By the end, it seems, even Dunga appeared to have acknowledged this. He had been the high priest of the counter-attack, snarling at those who called for something more fluid and elaborate in midfield. In recent months, though, an effort was made to play a more possession based game. In the fateful defeat against Peru, with Casemiro suspended, he did not select a holding midfielder – which may even have been a mistake.
But if some of his thoughts on the game had evolved, there was little change in another of his characteristics – the need for conflict. Anger has long been his energy. He used it and channelled it to bounce back from the criticism he received in Italia 90 and become a thoroughly proficient passing midfielder four years later – when he was a World Cup winning captain who lifted the trophy while handing it a volley of abuse aimed at those ‘traitors’ who had written off the team’s chances.

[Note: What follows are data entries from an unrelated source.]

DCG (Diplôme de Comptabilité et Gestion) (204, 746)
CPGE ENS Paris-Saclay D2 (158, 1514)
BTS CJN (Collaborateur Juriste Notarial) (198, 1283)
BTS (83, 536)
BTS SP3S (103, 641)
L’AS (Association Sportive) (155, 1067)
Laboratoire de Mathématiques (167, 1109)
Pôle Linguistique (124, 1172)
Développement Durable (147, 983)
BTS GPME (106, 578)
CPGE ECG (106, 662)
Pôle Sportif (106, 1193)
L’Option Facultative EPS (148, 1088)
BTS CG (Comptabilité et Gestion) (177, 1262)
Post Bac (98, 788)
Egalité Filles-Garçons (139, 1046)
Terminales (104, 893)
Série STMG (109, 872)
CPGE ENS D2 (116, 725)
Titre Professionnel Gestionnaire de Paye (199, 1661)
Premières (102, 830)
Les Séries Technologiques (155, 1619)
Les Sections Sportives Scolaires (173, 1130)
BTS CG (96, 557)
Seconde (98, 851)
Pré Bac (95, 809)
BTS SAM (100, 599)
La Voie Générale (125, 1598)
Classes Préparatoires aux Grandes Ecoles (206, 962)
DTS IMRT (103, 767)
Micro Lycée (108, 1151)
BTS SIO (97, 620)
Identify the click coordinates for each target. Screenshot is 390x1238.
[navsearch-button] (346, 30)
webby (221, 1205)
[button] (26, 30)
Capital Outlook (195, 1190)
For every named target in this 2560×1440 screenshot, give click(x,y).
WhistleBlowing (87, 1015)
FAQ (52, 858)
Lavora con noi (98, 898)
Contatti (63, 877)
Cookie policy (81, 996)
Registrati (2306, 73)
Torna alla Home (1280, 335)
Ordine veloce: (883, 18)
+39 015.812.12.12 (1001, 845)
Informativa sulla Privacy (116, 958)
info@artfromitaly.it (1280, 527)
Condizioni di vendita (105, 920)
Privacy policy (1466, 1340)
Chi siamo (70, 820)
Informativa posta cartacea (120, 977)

In a player, even a captain, such emotion can be a boon. In the coach it is a burden. An uptight coach makes for an uptight team. In his first spell Brazil had collapsed in the second half when they were knocked out of the 2010 World Cup by Holland. Now, after acceptable first half displays against both Ecuador and Peru, they once again fell apart after the interval.
There are indeed problems in some positions – especially centre forward. But Dunga only made things worse for himself with the controversial absences of left back Marcelo and, especially, of Thiago Silva, one of the best centre backs around – another manifestation of the perennial need for conflict. These players will presumably be in for a swift recall under new man Tite, by some distance the outstanding contemporary Brazilian coach.
Tite, though, goes straight in at the deep end. The mistake with Dunga means that Brazil have not made the best use of the year of friendlies after the World Cup or of last year’s Copa – all designed to prepare the team for the Russia 2018 qualifiers. As it stands, with a third of the competition played, Brazil are outside the qualification slots. Another six rounds are coming up between September and November – leaving Tite with little time to adjust to a couple of new challenges; building a team with very little time on the training ground, and working with – and against – top quality players from major European clubs.
It seems a wise decision not to take on the Olympic team – Brazil’s new coach has enough on his plate in the quest to maintain his country’s proud record of having appeared in every World Cup.